Located in a quiet street Sorell, just a 20 minute drive from Hobart and the delightful Salamanca markets, 20 minutes from Bellerive oval & 30 minutes to Mona. Listed on the convict trail we are on the gateway to Port Arthur and the scenic east coast. Richmond and the Coal Valley wineries are 11 km from Blue Bell Inn. Hobart International Airport is 7 km away. Free private parking is available on site.

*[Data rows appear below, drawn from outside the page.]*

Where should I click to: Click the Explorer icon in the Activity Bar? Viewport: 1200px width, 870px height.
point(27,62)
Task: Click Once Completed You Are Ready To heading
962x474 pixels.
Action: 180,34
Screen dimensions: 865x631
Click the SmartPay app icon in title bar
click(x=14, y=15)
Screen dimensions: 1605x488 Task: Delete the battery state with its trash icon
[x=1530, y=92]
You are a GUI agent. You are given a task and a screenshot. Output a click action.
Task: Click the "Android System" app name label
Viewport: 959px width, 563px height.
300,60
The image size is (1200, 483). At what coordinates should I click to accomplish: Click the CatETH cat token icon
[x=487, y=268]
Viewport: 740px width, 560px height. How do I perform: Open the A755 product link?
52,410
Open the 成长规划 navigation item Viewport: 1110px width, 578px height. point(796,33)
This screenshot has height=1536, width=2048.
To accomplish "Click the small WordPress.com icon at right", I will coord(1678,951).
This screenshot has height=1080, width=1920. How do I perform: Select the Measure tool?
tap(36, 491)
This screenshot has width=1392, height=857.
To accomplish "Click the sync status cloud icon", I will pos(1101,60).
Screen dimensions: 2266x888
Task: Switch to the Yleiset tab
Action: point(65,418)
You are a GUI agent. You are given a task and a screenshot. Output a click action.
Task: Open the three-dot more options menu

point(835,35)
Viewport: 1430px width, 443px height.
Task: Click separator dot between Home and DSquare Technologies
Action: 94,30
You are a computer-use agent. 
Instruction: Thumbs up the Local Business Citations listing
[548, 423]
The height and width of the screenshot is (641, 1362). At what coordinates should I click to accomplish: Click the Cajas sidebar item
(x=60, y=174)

This is a very significant building in Sorell because of its various uses over its long history relating to the development of the town and for its location at the centre of the major civic area of the early township of Sorell. The building also has a ballroom perfect for intimate weddings or corporate functions.
Sorell is one of Tasmania’s oldest towns and consequently, the area has a rich history. The Sorell district was first explored by Lieutenant Governor Collins, who named the shallow stretch of water between Sorell and Midway Point, Pitt Water after the then Chancellor of the Exchequer, William Pitt. The name Pittwater was given to the whole district until 1821 when the settlement was named after Lieutenant Governor William Sorell.
Whilst Sorell was first settled around 1808, it remained an isolated farming community until 1821 when the Town of Sorell was established. Sorell soon established itself to be the granary that fed the fledgling colony.
During the early years of Sorell, residents relied on ferries to cross Pitt Water; otherwise they had to travel to Hobart via Richmond. In 1854 Sir William Denison began negotiations to construct a causeway. The causeways took eight years to complete, with the first vehicles making the crossing in 1872.
The original building was of wooden construction, consisting of 17 rooms including a ballroom, and was licensed to William Guard. Unfortunately in 1863 the building was destroyed by fire. The present stone building was then constructed and was used as an emergency hospital during World War 1.